- Instructions for the task:
Rewrite the rows that begin with the line containing "You are a computer-use agent." and end with the line containing "Action: click(x=249, y=701)", replacing "taskbar" with "Start menu" and keeping everything else the same. Omit the pictures from your answer.

+-------+

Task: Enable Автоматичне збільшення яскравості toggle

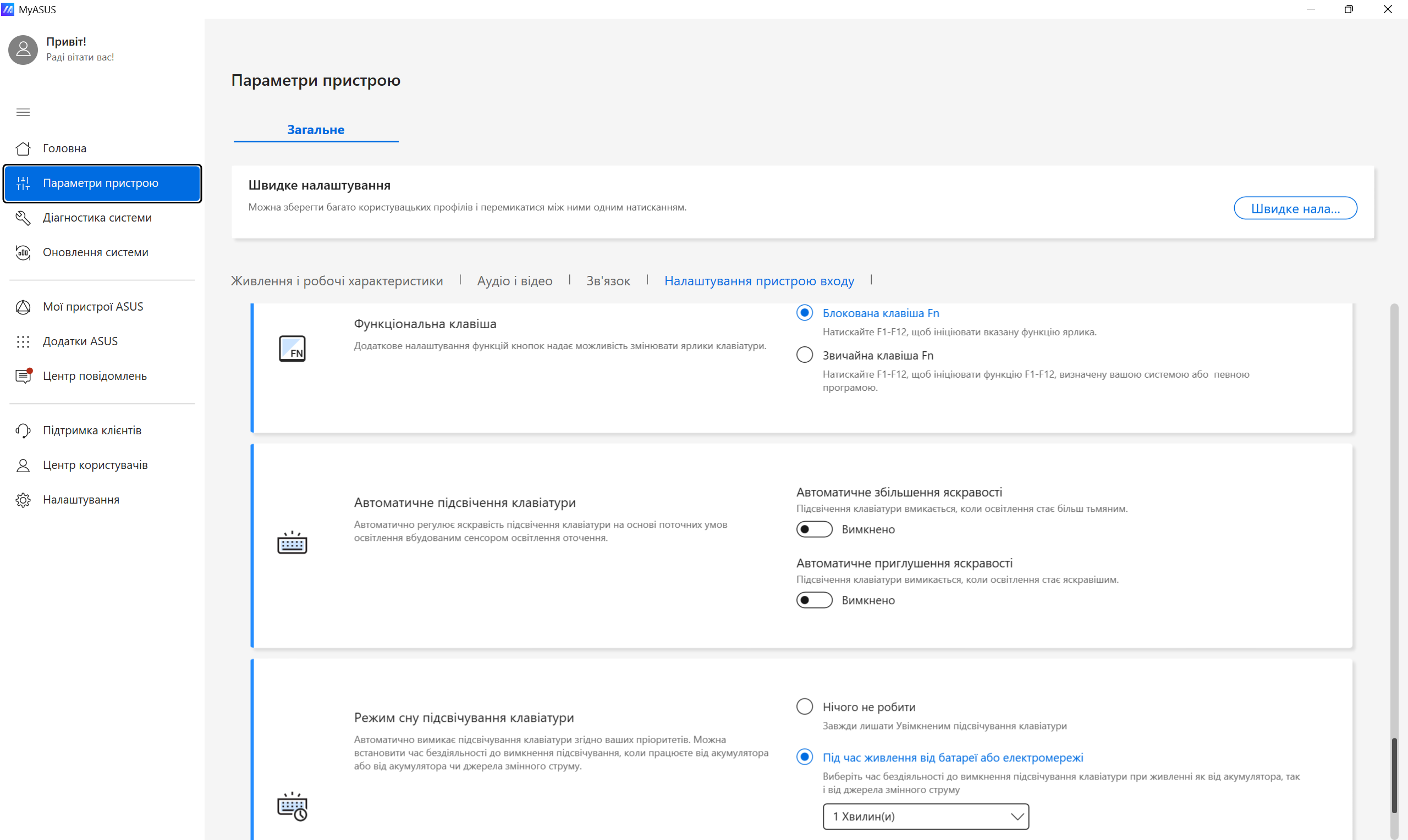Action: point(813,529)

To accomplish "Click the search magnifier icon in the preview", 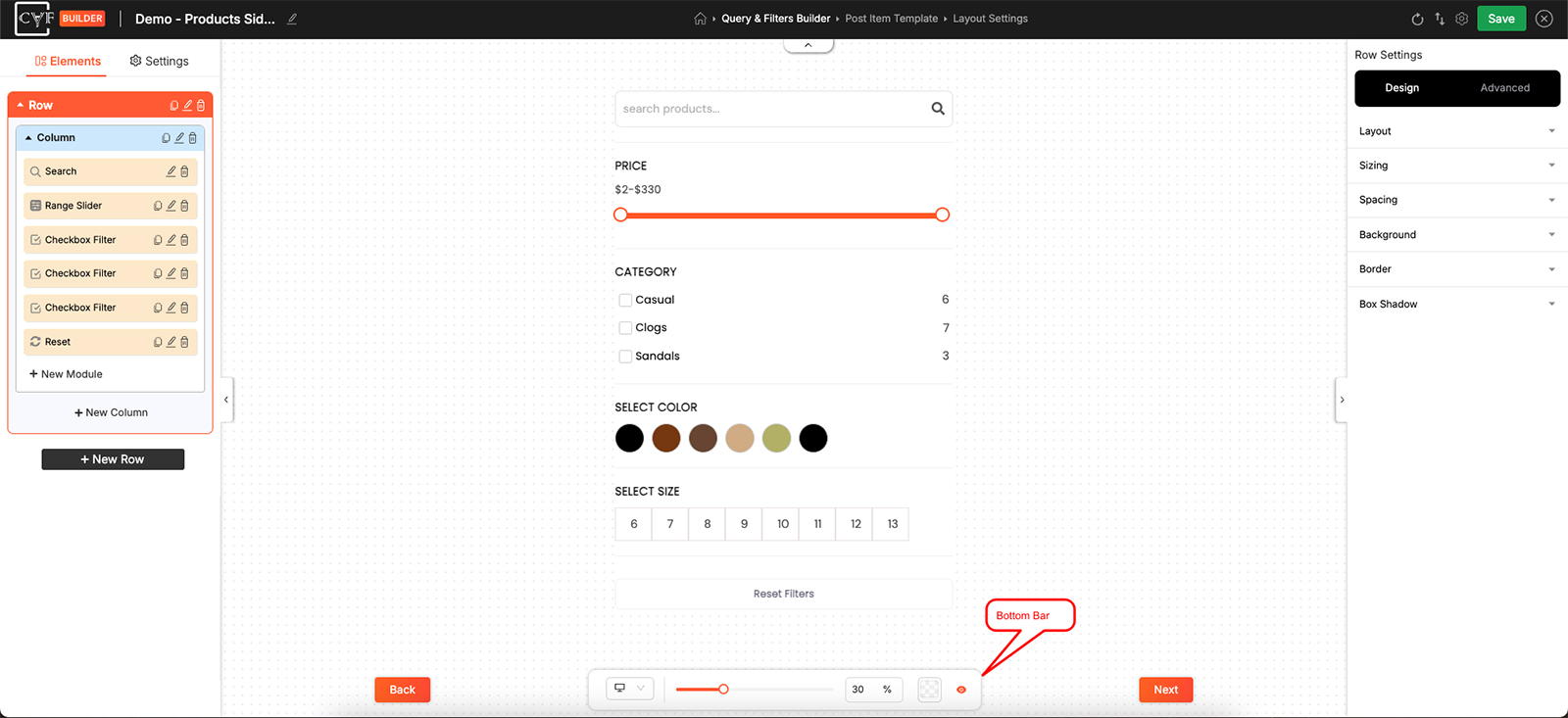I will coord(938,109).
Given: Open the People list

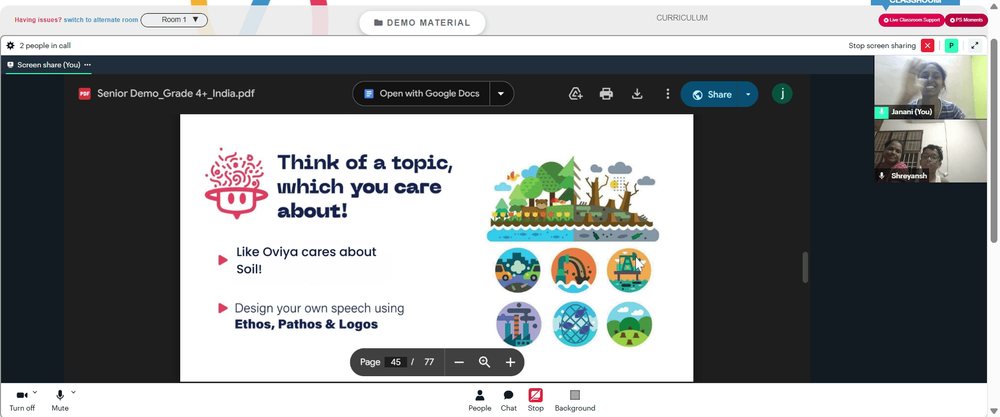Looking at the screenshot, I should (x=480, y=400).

+-------+

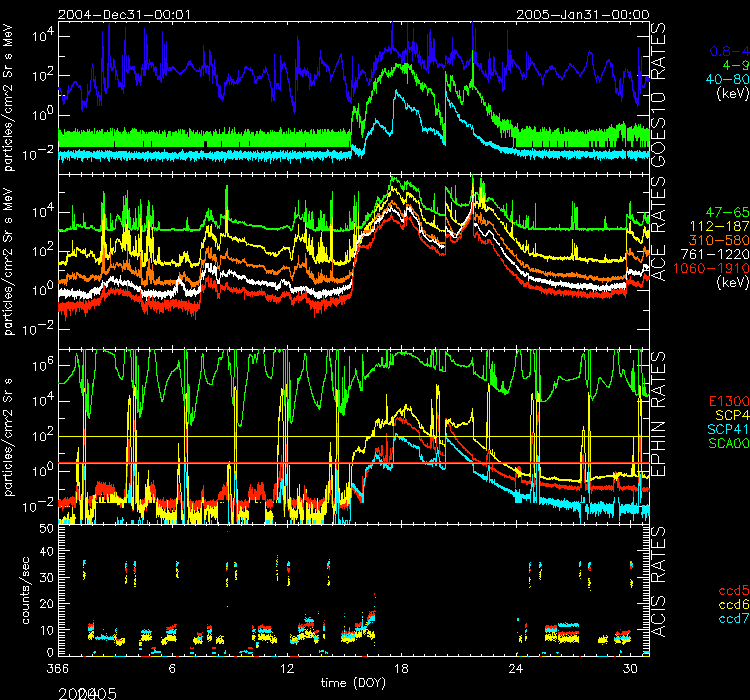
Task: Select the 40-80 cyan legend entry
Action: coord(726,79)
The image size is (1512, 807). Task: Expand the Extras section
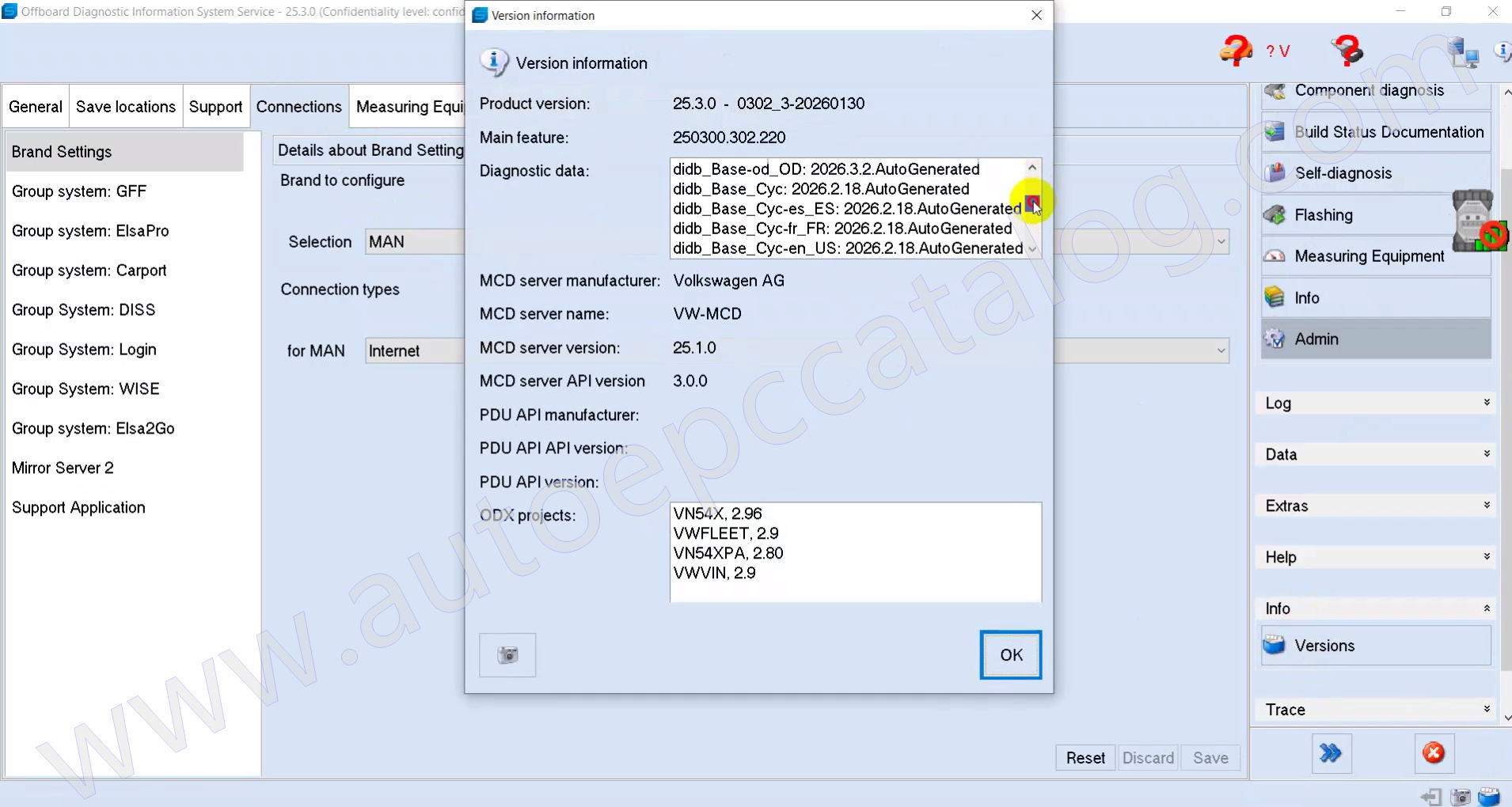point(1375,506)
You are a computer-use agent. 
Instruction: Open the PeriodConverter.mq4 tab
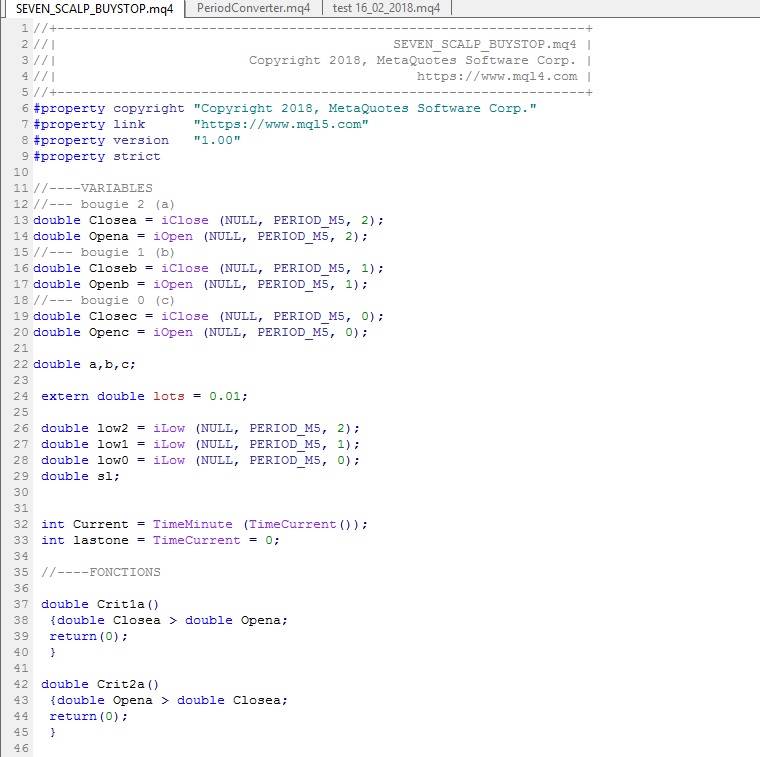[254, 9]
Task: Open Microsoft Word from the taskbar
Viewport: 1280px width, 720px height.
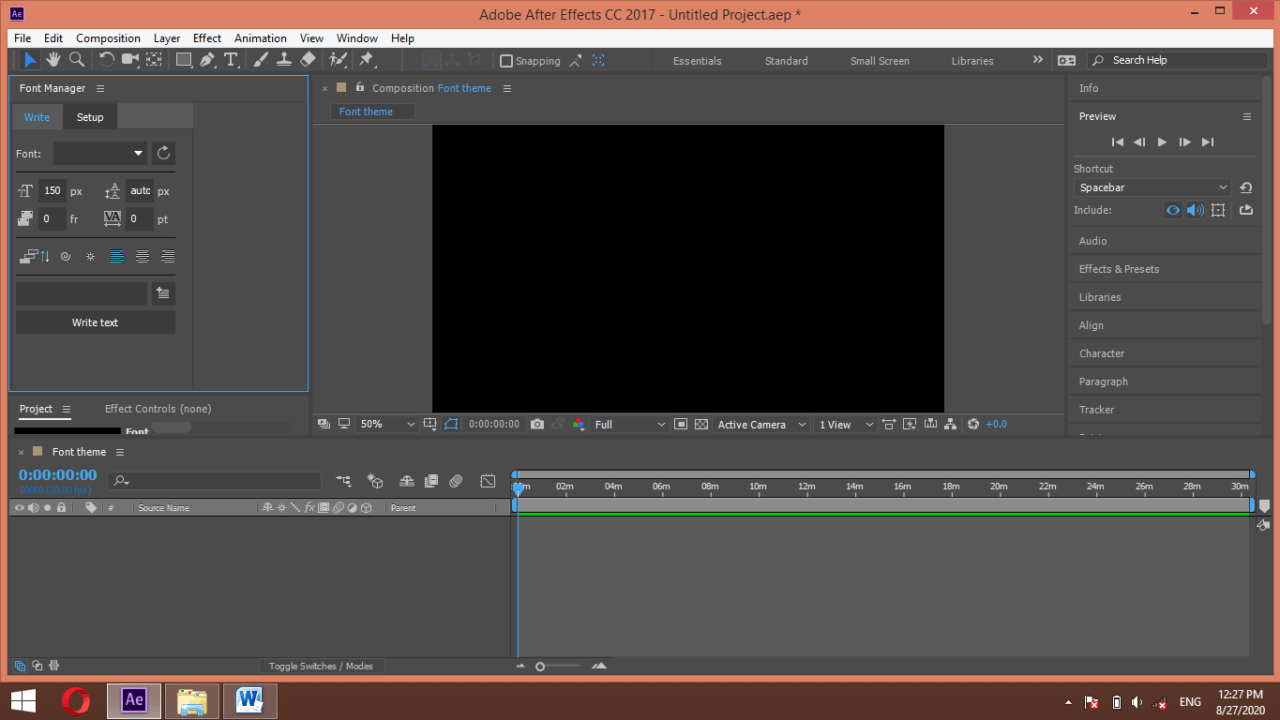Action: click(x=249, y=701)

+-------+

- Solution below:
You are a computer-use agent. 
Instruction: Open the PeriodConverter.mq4 tab
[254, 9]
Task: Open Microsoft Word from the Start menu
Viewport: 1280px width, 720px height.
Action: click(x=249, y=701)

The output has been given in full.